A mediados de los 70 y hasta bien entrados los 80 uno debía convivir con la resignación que supone observar el reinado permanente del rival por antonomasia y asumir la condición de eterno segundón, como definía mi tío al FC Barcelona de aquella época para hurgar en la herida del que suscribe.
Eran años oscuros para la culerada yerma de títulos. Quizás por ello facciones del barcelonismo se aferraban al «més que un club» para darle otra dimensión menos deportiva y más reivindicativa contra el franquismo aunque igual de estéril por más que se vieran banderas catalanas en el Nou Camp, que sí era un hecho relevante en aquellos tiempos.
Sea ese madridismo sociológico en el que se refugió este invierno el presidente Laporta para desviar el fracaso o la mano amiga arbitral que siempre aparece cuando la necesita, lo cierto es que casi medio siglo después da la sensación de que somos tal como éramos entonces, el mismo club normalmente a la sombra de su rival ancestral.

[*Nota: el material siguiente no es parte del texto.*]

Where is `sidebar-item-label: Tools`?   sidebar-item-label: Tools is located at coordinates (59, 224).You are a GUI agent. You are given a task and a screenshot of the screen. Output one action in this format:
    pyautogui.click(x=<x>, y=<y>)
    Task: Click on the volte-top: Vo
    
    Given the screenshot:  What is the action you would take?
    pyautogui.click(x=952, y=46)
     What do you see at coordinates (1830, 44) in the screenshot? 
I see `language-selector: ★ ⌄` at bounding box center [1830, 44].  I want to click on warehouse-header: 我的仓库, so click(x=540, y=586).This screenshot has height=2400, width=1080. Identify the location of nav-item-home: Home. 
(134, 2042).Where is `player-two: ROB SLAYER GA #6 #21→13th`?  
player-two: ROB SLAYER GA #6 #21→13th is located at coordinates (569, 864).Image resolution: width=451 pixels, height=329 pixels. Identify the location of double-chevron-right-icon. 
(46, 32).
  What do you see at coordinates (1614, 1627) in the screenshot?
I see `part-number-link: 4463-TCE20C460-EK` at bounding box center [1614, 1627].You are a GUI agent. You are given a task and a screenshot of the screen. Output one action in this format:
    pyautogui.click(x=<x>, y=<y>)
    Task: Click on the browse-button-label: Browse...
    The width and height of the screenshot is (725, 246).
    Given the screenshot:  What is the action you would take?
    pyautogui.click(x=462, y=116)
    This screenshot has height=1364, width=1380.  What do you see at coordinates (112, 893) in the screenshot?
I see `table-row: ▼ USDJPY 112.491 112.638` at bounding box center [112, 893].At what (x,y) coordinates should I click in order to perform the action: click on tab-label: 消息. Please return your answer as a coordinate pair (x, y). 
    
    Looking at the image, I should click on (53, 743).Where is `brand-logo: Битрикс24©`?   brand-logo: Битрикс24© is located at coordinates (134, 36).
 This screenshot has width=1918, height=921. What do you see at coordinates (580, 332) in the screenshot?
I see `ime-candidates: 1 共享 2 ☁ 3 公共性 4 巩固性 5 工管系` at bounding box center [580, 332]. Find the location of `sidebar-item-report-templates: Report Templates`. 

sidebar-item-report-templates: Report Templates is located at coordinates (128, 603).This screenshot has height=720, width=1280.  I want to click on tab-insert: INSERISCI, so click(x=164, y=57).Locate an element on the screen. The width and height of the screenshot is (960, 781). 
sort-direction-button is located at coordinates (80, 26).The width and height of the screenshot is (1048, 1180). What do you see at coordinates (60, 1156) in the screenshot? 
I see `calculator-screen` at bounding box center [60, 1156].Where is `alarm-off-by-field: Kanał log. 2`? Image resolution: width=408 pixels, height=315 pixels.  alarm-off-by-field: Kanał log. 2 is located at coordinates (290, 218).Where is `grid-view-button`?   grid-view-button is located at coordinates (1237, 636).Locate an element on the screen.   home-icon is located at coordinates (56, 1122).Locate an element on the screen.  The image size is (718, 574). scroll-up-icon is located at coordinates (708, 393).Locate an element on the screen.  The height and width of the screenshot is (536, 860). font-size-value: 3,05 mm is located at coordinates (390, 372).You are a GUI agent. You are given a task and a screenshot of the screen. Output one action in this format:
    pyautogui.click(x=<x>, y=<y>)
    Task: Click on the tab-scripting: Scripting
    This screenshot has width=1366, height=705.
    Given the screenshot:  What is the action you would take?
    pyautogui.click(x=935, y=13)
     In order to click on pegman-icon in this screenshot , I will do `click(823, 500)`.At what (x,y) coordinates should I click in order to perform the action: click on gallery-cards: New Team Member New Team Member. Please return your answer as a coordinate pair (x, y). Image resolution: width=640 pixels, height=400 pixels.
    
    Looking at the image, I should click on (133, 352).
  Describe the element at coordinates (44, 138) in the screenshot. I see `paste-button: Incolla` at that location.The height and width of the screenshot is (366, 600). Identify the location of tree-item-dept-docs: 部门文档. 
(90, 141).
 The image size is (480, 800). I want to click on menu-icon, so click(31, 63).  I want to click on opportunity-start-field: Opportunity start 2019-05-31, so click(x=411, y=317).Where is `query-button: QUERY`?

El fútbol, lo más importante de lo menos importante, como diría Arrigo Sacchi, tiene registrada la marca del Real Madrid como su mejor exponente de grandeza. Es difícil hoy discutirle la condición de mejor club del mundo por los triunfos que jalonan su historia en blanco y negro y en color. Ese palmarés inigualable retroalimenta el interés de la clase empresarial y política que sigue medrando a su alrededor y en el palco del majestuoso Santiago Bernabéu, del que por supuesto también se beneficia el club de Florentino Pérez.
Liquidado el esplendor de la era Cruyff, Guardiola y Messi, a uno le empieza a quedar la triste percepción de que los logros de esos tres capítulos, quizás los mejores desde la fundación del Barça en 1899, han sido un sueño para volver donde estábamos y con el enemigo a punto de ganar la decimoquinta copa de europa. Es la dolorosa realidad.